Hydrocarbon biomarkers in Late Mesoproterozoic black shales from the Taoudeni Basin (Mauritania, northwestern Africa) were analysed for palaeoenvironmental reconstruction. Within the Atar Group, Touirist Formation shales showed the highest content of organic carbon (> 20%) at very low maturity (R-c less than 0.6). Microfacies and biomarker data indicate a shallow marine, high productivity, low oxygen setting with benthic mats as key players for the accumulation of organic matter. Both, high C/S-ratios and the occurrence of rearranged hopanes indicate that euxinic conditions were not prevalent, likely reflecting the shallow depositional environment. Steranes were not observed, indicating only a minor importance of modern, eukaryotic algae. Although low in abundance, a palynological survey, however, reveals the presence of simple ornamented acritarchs. Input of highly aromatic biopolymers typical of Mesoproterozoic acritarchs or microbial exopolymeric substances may be the origin of an unusually high aromaticity observed for the biomarker extracts. High amounts of hopanes suggest that the benthic mats were dominated by (cyano)bacteria.
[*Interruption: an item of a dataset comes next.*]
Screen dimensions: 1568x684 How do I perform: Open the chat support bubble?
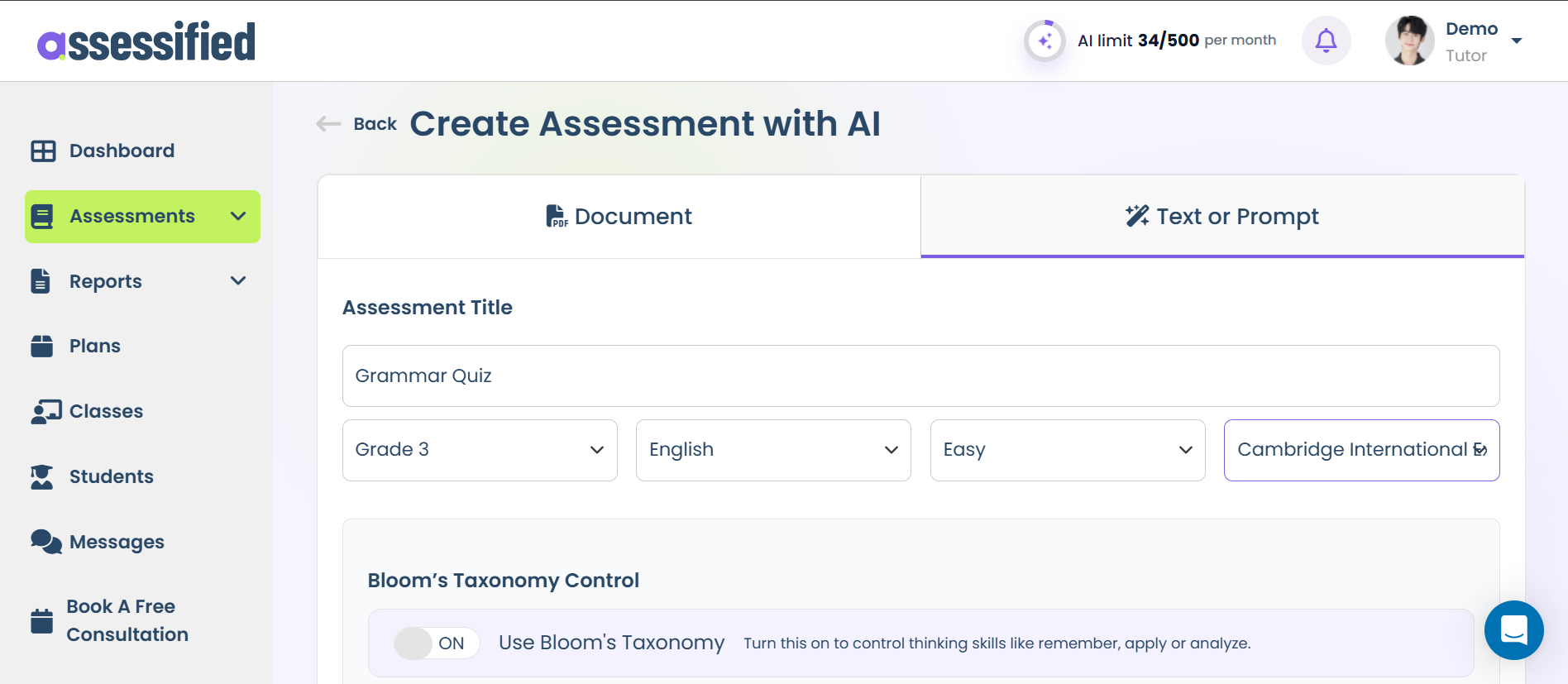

Furthermore, the presence of 2,3,6-trimethyl aryl isoprenoids points at contributions of organic matter from anoxygenic phototrophic bacteria. However, low concentrations of these compounds argue against major photic zone anoxia in the overlying water column and rather suggest a role of anoxygenic phototrophs as part of the benthic microbial mat community. The high abundances of hopanes in these samples suggest that nitrogen-limited conditions may have been common in the Taoudeni Basin at 1.1 Ga. These results are consistent with ideas of widespread nitrogen deficiency that emerged in Mesoproterozoic oceans due to high denitrification rates in anoxic deep waters. Cyano- and other phototrophic bacteria, as well as a limited number of acritarch species were able to cope with such conditions much better than modern algae with their higher nitrogen and trace metal demands. (C) 2011 Elsevier B.V. All rights reserved.